The Hotel 24 South is a historic hotel in Staunton, Virginia, opened in 1924.

==History==
The hotel was built in 1924 as the Stonewall Jackson Hotel. Designed by H.L. Stevens, it is considered an excellent example of the architect's work in the Colonial Revival style. A working 1924 Wurlitzer organ, believed to be the only one of its kind, is located in the mezzanine of the hotel. The organ has been precisely restored to its original condition and tone. The hotel's famous neon sign was erected about 1950, and was known for many years as "a major downtown landmark".

The hotel completed a major restoration in 2005, at a cost of $19.3 million, and a further renovation in 2017 that cost $2 million. It was valued at $6 million in 2020.

After public protests in June 2020, the owners of the hotel, Staunton Hotel, LLC, announced its name, in honor of Confederate general Stonewall Jackson, would be changed.
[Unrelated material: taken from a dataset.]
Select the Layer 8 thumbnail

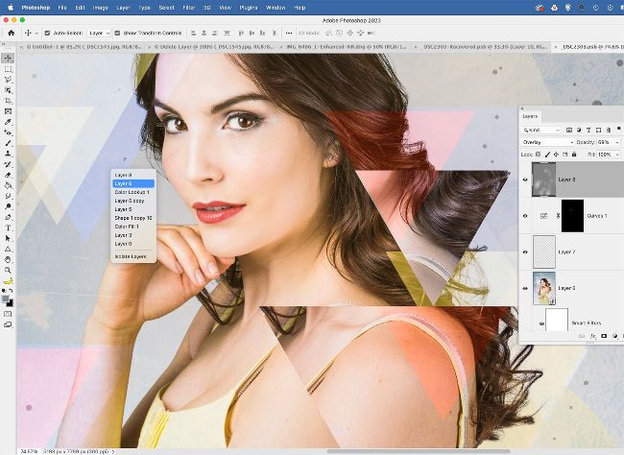(x=543, y=179)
In July 2020, the lettering with the hotel's name was removed from the facade. In August 2020, after further protests, the enormous neon sign was removed from the roof, and on September 1, 2020, the hotel was officially renamed Hotel 24 South, for the hotel's address of 24 South Market Street and its grand opening year of 1924.

The hotel is operated by Crestline Hotels & Resorts and is a member of the National Trust for Historic Preservation Historic Hotels of America.